» **Extracted information**
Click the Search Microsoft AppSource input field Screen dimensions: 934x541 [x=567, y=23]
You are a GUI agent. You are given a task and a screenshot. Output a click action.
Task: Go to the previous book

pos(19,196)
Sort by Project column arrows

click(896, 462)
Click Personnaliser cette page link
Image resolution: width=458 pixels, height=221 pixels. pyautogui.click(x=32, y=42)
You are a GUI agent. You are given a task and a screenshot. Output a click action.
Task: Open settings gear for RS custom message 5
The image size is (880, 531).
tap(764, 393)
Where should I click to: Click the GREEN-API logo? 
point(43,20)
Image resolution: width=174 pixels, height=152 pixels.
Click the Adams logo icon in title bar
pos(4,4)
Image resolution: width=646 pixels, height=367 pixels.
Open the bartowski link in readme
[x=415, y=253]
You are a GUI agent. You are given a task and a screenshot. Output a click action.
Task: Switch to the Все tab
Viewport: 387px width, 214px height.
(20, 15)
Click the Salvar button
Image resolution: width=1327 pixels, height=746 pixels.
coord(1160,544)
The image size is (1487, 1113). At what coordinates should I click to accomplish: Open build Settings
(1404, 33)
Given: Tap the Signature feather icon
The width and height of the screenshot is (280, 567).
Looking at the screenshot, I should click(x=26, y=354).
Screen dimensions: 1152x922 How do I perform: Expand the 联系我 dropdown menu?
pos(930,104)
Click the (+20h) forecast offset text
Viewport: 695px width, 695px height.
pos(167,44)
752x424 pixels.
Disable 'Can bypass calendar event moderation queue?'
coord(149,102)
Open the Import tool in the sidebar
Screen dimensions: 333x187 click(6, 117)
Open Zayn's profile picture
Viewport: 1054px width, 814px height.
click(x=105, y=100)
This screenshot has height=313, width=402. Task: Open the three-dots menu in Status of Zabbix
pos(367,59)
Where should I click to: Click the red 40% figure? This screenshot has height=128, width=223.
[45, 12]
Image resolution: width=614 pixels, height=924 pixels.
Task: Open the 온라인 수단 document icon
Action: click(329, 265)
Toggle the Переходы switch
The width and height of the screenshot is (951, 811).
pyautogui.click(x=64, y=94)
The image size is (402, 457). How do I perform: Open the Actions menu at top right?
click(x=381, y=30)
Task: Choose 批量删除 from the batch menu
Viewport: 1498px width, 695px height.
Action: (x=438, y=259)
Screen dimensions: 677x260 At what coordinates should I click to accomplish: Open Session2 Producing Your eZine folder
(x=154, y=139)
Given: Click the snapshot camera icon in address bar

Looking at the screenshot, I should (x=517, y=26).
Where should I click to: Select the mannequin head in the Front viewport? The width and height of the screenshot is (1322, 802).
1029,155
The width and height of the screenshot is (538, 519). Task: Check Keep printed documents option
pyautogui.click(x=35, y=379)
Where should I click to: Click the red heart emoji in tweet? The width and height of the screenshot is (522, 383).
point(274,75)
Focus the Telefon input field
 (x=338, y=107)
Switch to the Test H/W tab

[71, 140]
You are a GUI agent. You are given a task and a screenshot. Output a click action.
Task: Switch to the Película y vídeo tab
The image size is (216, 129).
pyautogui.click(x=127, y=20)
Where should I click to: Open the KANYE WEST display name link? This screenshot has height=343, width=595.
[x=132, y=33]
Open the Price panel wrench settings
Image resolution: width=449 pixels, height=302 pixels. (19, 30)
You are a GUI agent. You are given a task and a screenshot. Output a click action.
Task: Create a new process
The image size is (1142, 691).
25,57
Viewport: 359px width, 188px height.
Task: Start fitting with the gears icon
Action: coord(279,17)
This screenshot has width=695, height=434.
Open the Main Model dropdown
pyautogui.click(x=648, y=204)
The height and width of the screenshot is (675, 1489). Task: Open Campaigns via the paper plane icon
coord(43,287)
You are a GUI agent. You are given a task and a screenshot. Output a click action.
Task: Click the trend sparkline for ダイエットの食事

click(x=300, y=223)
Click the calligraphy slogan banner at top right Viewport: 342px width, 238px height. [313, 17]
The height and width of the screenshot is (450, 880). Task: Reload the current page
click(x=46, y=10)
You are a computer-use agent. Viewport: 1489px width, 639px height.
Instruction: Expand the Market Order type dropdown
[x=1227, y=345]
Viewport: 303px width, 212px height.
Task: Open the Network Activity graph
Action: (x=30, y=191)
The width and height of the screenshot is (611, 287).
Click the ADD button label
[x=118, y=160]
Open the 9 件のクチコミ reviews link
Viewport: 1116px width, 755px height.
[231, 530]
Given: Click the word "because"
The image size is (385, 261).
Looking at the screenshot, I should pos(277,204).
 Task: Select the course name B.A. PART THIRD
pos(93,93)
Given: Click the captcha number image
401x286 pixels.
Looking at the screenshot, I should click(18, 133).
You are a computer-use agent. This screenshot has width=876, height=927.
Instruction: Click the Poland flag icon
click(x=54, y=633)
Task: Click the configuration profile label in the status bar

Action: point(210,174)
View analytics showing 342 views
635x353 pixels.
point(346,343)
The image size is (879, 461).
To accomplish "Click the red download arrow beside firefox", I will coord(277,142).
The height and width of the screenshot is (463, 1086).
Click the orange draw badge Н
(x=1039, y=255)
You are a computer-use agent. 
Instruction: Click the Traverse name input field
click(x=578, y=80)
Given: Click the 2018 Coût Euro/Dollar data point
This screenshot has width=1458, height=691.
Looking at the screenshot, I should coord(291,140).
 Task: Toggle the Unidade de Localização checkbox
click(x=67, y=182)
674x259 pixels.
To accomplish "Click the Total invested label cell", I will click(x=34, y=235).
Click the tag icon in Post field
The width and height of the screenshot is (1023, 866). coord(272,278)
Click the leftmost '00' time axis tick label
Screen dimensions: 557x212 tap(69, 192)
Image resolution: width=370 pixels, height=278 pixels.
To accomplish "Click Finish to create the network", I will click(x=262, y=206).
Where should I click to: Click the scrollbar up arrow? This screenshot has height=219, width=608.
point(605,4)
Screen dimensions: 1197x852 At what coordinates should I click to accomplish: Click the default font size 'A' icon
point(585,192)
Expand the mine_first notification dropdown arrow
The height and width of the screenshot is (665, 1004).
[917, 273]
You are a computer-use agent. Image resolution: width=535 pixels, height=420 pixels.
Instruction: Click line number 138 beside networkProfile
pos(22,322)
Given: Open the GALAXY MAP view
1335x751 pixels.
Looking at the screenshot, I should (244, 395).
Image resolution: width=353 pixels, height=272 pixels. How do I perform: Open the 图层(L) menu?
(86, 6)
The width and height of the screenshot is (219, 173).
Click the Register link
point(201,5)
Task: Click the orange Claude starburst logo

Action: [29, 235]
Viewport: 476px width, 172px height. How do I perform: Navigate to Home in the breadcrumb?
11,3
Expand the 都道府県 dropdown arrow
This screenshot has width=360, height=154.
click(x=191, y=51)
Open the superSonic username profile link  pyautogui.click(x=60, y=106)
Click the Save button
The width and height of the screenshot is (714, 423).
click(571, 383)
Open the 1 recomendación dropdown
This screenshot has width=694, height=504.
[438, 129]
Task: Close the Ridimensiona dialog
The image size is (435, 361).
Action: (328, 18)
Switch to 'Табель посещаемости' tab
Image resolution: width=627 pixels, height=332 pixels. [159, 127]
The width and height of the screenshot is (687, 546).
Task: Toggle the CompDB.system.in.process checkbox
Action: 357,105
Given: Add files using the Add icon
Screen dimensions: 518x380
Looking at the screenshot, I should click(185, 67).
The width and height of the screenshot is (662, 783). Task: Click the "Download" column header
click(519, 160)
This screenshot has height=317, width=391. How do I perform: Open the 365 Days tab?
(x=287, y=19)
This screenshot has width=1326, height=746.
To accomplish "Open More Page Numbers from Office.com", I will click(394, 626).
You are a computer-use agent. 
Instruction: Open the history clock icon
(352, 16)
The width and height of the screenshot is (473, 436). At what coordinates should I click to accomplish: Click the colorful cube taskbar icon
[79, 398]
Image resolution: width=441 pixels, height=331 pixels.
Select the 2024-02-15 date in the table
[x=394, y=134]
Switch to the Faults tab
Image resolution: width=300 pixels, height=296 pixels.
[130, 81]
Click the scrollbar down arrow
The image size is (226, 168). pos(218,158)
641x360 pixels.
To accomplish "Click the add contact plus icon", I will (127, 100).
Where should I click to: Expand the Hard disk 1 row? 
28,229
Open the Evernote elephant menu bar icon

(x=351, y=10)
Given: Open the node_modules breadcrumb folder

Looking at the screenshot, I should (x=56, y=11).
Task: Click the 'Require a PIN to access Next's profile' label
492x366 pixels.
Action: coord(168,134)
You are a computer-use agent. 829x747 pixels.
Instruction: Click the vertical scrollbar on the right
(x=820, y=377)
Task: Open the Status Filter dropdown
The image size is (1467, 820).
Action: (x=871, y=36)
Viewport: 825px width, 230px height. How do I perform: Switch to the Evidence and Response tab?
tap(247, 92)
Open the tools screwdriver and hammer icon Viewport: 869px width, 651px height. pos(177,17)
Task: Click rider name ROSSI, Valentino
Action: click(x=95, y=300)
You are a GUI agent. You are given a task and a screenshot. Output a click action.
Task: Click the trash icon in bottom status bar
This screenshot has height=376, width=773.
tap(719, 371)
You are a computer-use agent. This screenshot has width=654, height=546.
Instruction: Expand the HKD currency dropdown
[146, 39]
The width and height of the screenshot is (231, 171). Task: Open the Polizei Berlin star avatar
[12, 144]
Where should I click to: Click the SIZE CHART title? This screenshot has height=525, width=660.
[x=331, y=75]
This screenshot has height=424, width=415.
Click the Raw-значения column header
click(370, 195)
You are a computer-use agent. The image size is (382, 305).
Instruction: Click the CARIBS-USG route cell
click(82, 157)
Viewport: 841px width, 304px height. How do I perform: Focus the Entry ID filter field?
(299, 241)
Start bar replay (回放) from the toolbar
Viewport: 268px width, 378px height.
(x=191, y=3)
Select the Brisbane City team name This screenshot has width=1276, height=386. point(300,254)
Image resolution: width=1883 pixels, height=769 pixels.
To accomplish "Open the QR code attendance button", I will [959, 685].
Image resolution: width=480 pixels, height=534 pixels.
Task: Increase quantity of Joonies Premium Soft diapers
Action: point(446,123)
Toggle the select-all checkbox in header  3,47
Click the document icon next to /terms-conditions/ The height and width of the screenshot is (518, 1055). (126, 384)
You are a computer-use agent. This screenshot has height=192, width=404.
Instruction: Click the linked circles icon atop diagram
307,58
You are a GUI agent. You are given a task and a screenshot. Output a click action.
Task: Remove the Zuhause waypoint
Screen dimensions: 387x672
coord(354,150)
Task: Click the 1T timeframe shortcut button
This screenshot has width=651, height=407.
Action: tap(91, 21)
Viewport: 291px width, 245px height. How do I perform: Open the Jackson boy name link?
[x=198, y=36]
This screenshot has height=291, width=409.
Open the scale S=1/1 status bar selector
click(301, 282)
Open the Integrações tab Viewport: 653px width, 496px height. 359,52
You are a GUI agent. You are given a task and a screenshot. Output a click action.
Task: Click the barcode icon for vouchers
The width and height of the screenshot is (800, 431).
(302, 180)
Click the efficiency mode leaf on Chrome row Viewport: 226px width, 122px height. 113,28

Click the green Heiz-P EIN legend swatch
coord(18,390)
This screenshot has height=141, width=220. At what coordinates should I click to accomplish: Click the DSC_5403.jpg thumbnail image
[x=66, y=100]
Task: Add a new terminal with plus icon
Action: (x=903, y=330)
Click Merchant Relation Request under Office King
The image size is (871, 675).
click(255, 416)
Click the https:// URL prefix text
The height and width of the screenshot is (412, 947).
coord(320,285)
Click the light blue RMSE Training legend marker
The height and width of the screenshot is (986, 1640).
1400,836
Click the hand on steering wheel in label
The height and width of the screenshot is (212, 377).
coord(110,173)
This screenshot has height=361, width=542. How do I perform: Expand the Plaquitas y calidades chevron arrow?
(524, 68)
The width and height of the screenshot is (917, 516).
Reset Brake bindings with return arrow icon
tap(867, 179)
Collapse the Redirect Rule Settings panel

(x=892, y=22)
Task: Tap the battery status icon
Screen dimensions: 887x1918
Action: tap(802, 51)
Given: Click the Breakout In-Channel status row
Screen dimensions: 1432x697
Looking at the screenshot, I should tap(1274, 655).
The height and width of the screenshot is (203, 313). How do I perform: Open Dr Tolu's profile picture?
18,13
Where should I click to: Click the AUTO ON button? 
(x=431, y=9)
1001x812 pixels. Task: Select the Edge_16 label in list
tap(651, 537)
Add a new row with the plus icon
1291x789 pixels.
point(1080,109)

» **Task brief**
Out of the records above, pick each line that contains the string "from".

» **Solution to this problem**
Task: Choose 批量删除 from the batch menu
To accomplish "Open More Page Numbers from Office.com", I will click(394, 626).
Start bar replay (回放) from the toolbar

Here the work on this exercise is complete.